FCoE: Unovering the CNA - Deep Dive
Continuing with my current theme of Fibre Channel over Ethernet, and at the request of several people, this post will take a close look at Converged Network Adapters (CNA).
Now then, there is no easy way to put this, but to do justice to a topic like this will require a lot of words. I’ll do my best to keep it succinct, but if you are looking for a high level overview in under 1,000 words then this is probably for you, but thanks for stopping by……… However, if you want a deep dive and opportunity for technical discussion, then this might be what you’re looking for.
Still here? Magic, let’s go…..
First things first, its best to have a quick look at what things look like without CNAs, in order to more fully appreciate some of the problems CNAs are resolving.
In a traditional server with no CNA cards and not connected to a unified fabric it is not uncommon to see the following “network” related sprawl (sorry about the terrible diagram but I wrote most of this post while on an aeroplane) –
The FC HBAs tend to run at either 2, 4 or 8Gbps with the NICs usually running at either 100Mbps or 1Gbps.
The multiplicity of NICs is common to meet the demands of multiple traffic types such as; production, backup, management etc.
It is also worth noting that most servers are built with two physical HBA cards installed to provide both redundancy and increased aggregate bandwidth/performance - commonly referred to as I/O multi-pathing and is a must in 99.99% of FC SANs.
But that was then and this is now….. or nearly now
Say hello to the Converged Network Adapter, or CNA for short.
The Converged Network Adapter is exactly what it says it is – an HBA and a NIC converged on to a single PCIe adapter –
Diagram 2 - Picture courtesy of Emulex
Digging into the technical detail, some CNAs have a single ASIC that performs both the HBA and the NIC functionality, whereas other have a separate ASIC for each of the distinct functions.

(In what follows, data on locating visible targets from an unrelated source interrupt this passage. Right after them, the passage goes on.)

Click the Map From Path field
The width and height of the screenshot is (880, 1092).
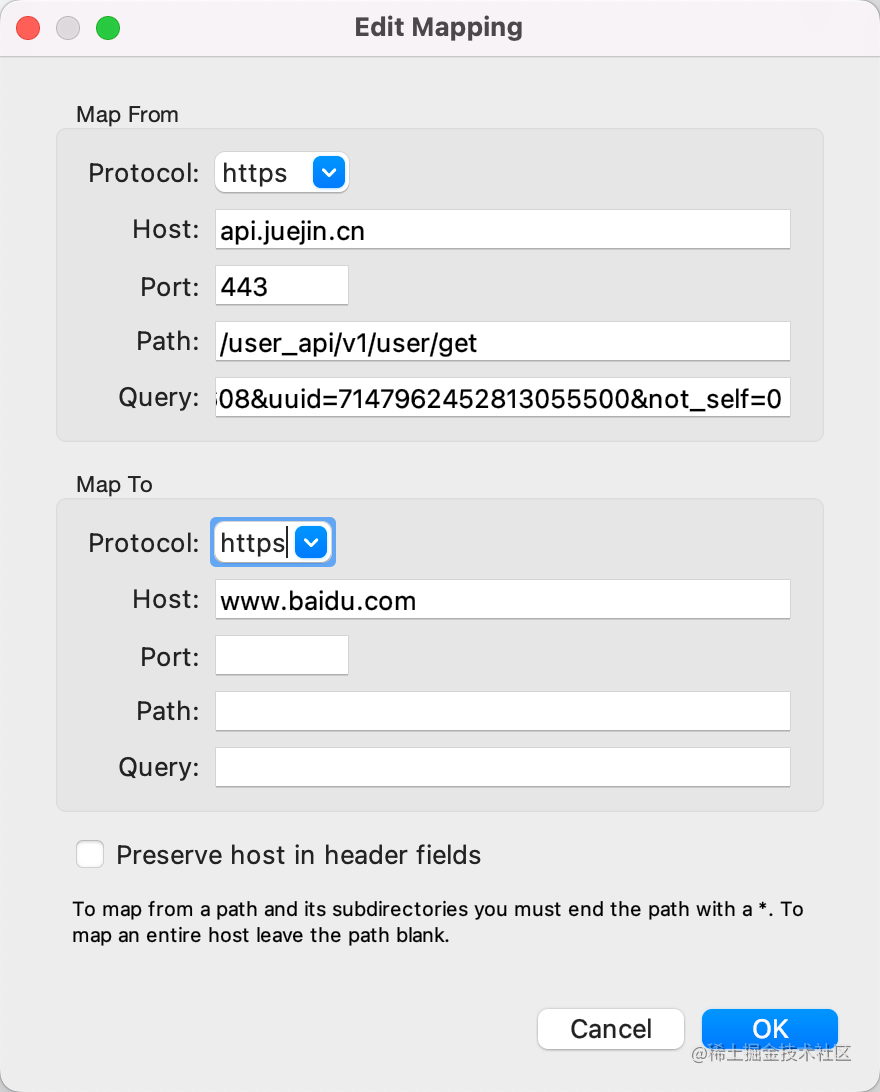coord(503,341)
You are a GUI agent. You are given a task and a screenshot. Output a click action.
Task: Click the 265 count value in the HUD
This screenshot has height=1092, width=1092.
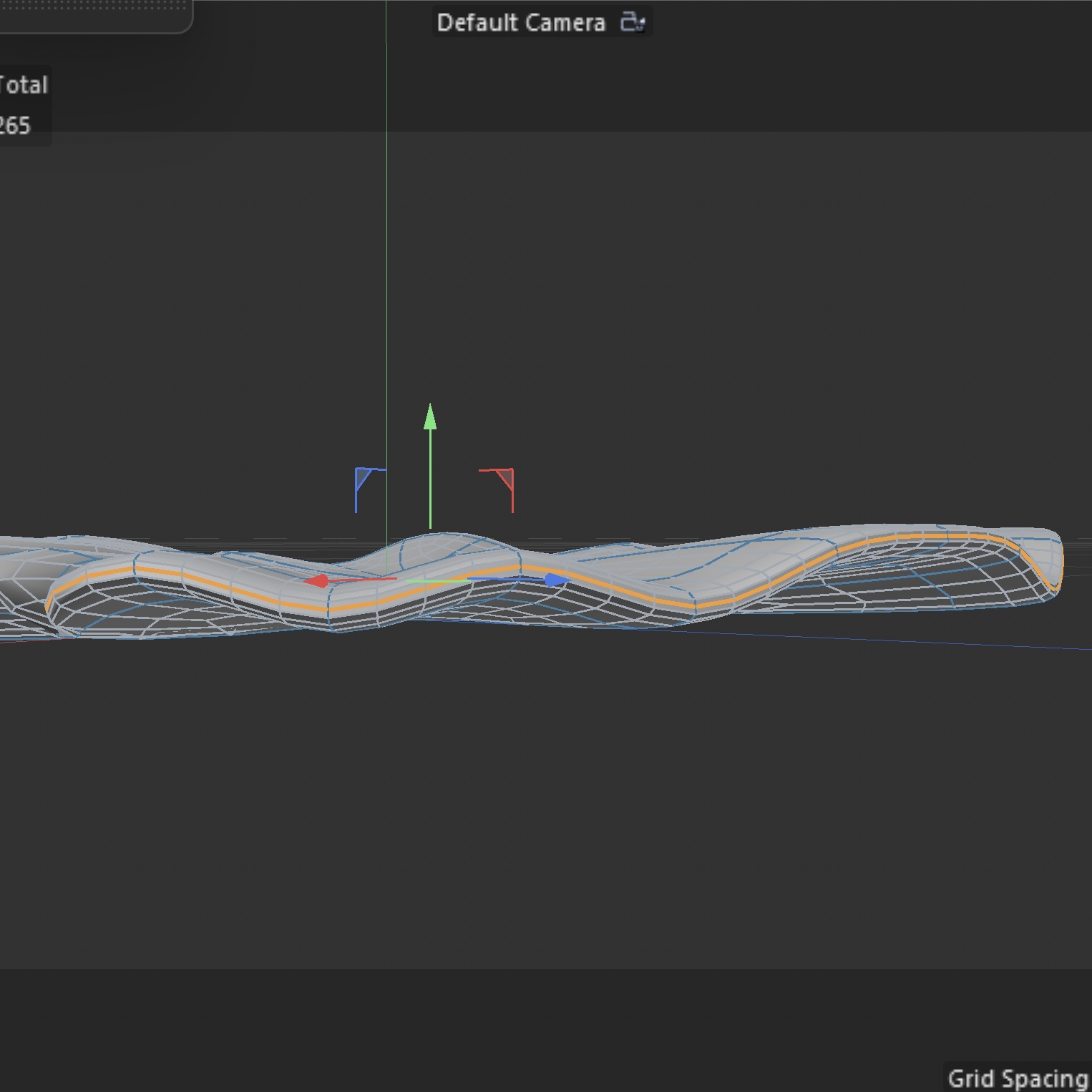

This really depends on the vendor and model. The important point being - CNAs provide HBA and NIC functionality in hardware, making them fast and reducing CPU overhead. Implementing functionality without thieving CPU cycles is a big plus-point in server virtualisation environments.
Considering the fact that stealing CPU cycles is undesirable at the best of times and a federal offence punishable by death in virtual server environments, providing hardware offloads is vital. To help out in this area, the latest raft of Generation 2 Emulex OneConnect Universal Converged Network Adapters, such as the LP2100x, provide full CPU offload for all protocols on a single chip design and are FIP compliant! That’s not just FCoE offload, we’re talking about TOE and iSCSI as well – the iSCSI one is interesting and may be a chat for another day!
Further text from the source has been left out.